Extracted data entries:

☆ ☆ ☆ ☆ ☆ ☆ ☆

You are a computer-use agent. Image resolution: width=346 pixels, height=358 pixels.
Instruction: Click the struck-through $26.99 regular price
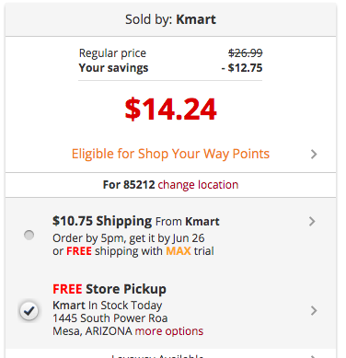click(246, 53)
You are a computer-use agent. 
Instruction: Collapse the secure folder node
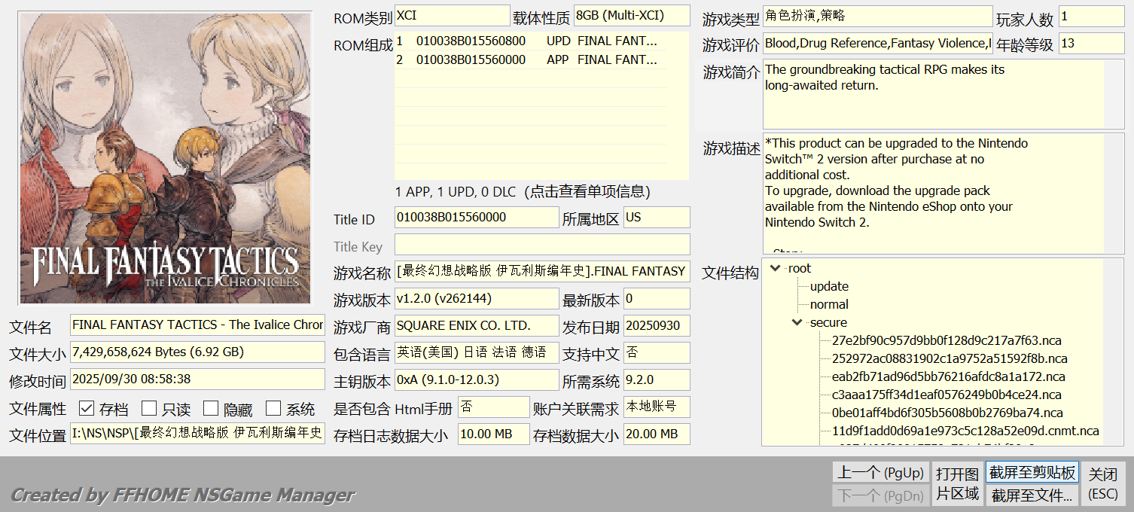click(x=797, y=322)
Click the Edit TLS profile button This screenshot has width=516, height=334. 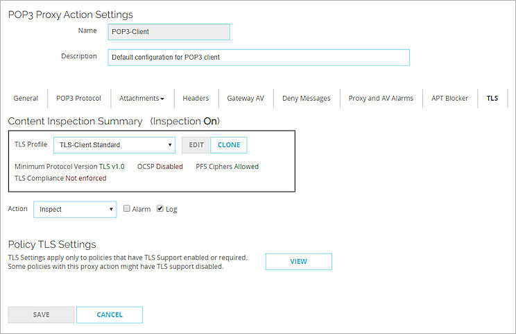(x=196, y=145)
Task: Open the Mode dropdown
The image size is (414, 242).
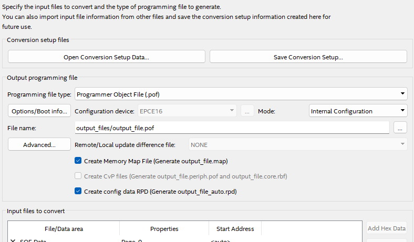Action: coord(358,111)
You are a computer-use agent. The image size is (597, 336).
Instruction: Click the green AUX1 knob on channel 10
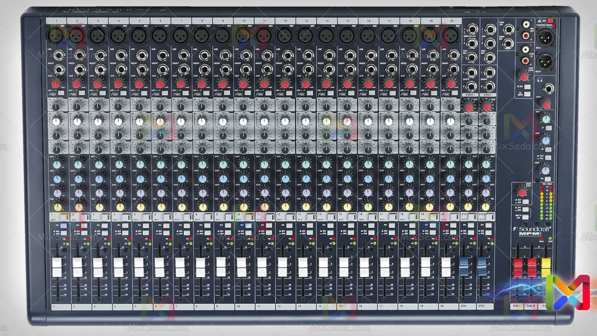[x=244, y=164]
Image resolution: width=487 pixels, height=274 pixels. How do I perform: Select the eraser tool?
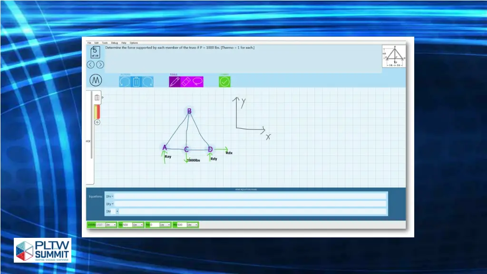pyautogui.click(x=186, y=81)
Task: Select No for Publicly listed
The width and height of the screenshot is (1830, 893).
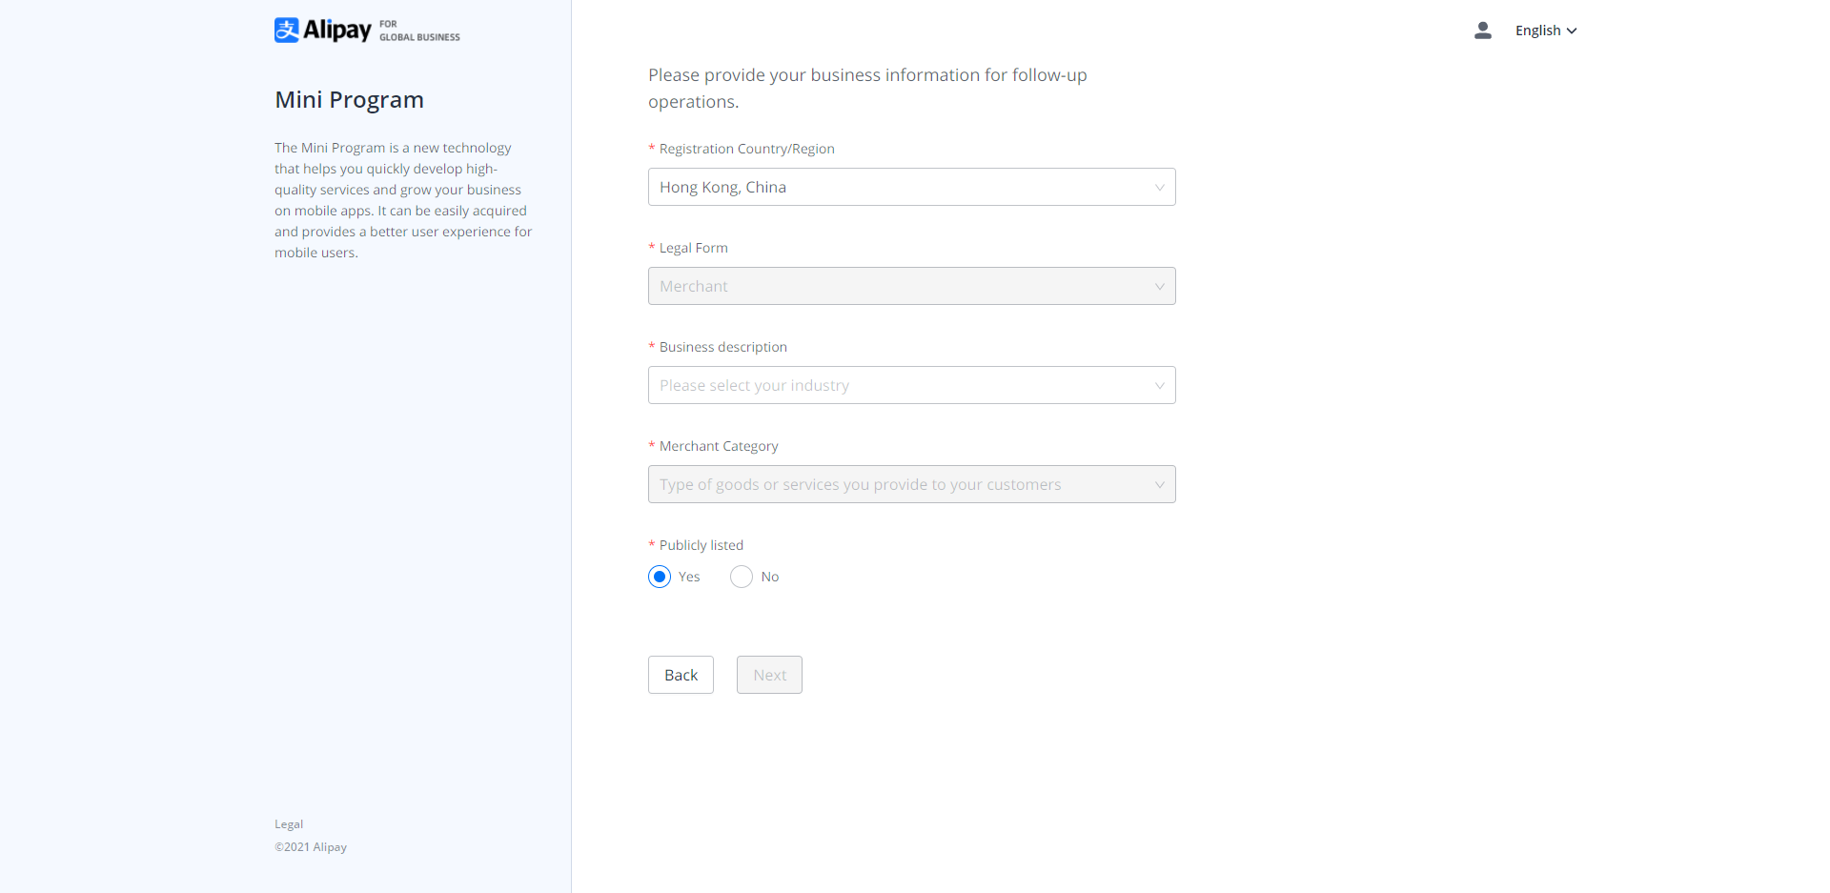Action: tap(742, 577)
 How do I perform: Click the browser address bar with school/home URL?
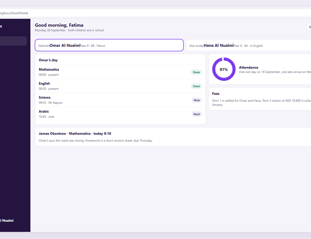[x=156, y=13]
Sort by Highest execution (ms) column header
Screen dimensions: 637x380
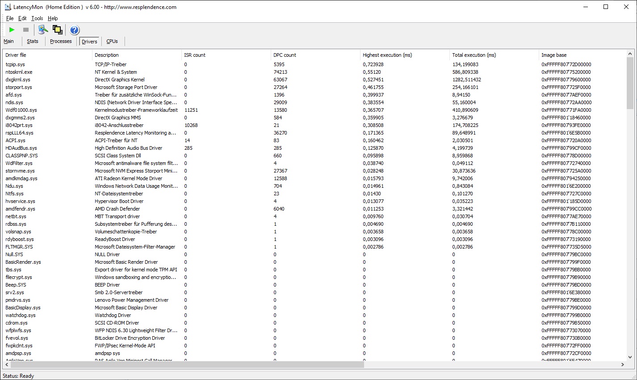(x=387, y=55)
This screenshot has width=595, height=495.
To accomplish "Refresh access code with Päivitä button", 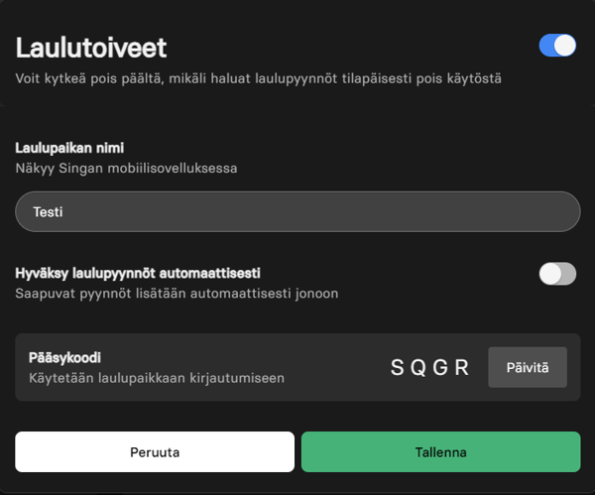I will tap(528, 367).
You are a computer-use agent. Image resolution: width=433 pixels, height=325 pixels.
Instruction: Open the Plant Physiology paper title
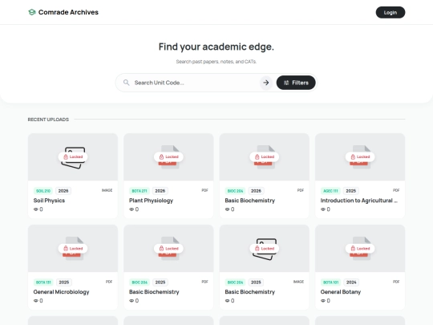click(x=151, y=201)
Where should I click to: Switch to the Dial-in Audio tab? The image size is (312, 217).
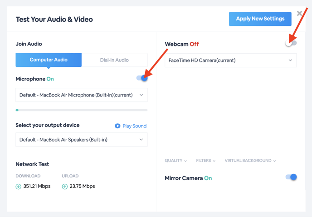pos(114,60)
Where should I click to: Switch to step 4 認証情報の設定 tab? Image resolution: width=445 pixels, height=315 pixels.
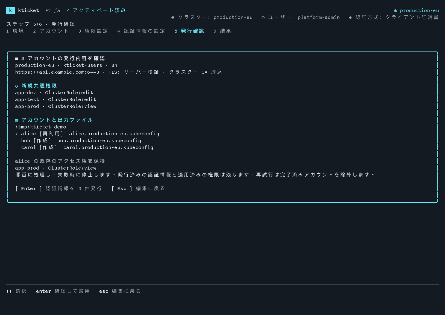click(x=141, y=31)
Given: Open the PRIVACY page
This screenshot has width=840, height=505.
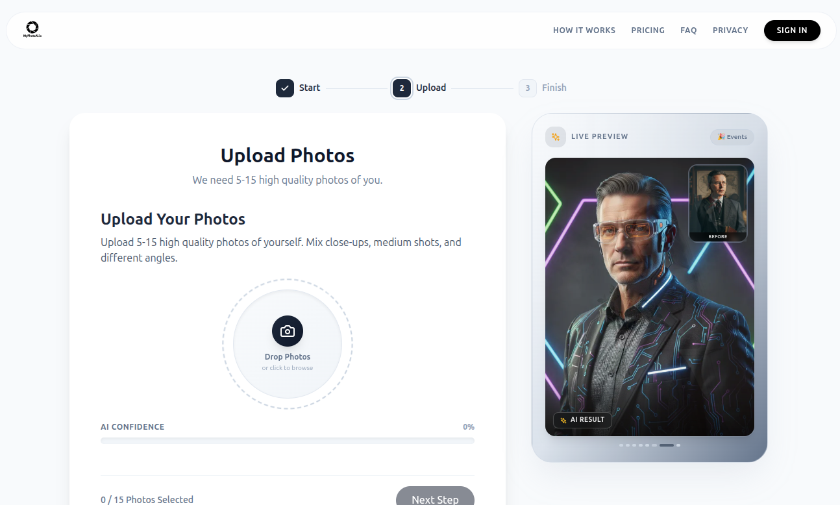Looking at the screenshot, I should [730, 30].
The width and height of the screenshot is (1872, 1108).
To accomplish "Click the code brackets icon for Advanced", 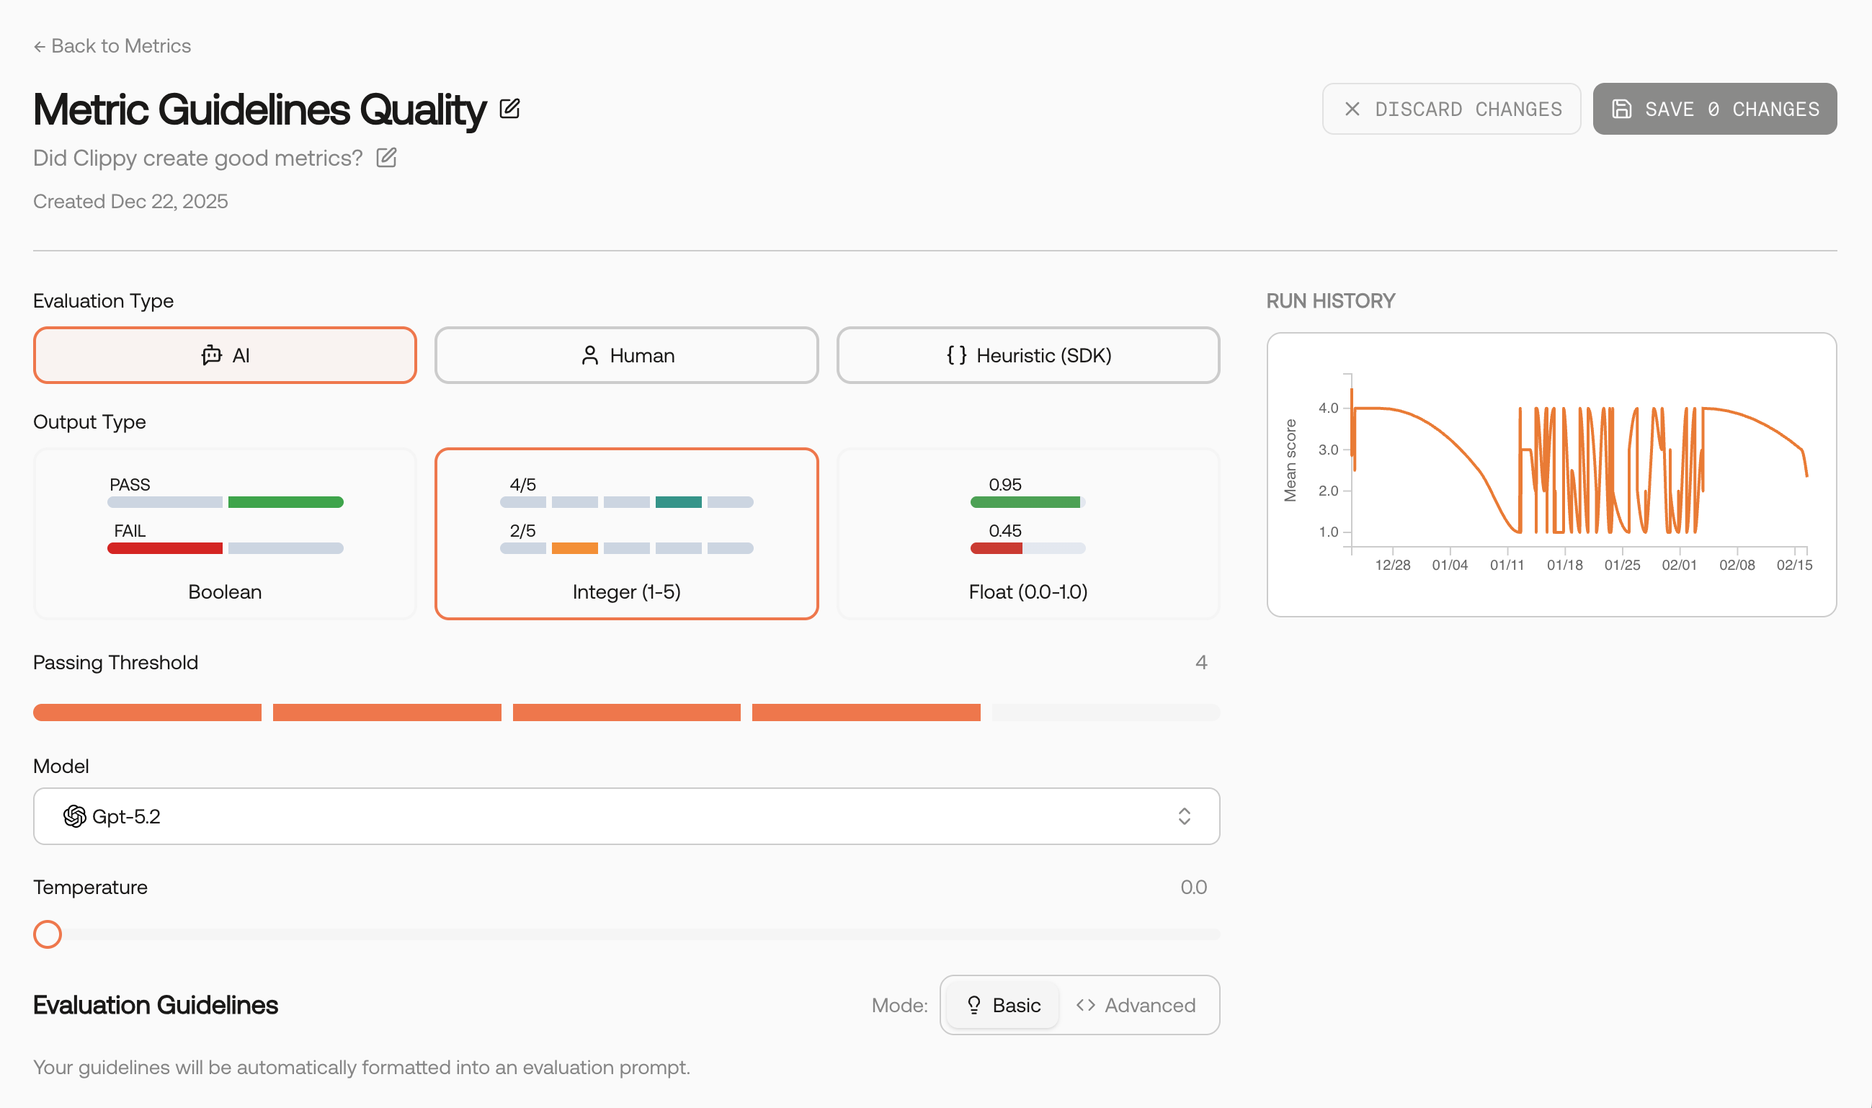I will (x=1086, y=1005).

☆ ☆ ☆ ☆ ☆ ☆ ☆

**YOUR ASSIGNMENT:**
Search the entries for the word "Task". Copy each line where it appears.

**RESULT OF THE EXERCISE:**
Task: Open the Mode dropdown
Task: Select No for Publicly listed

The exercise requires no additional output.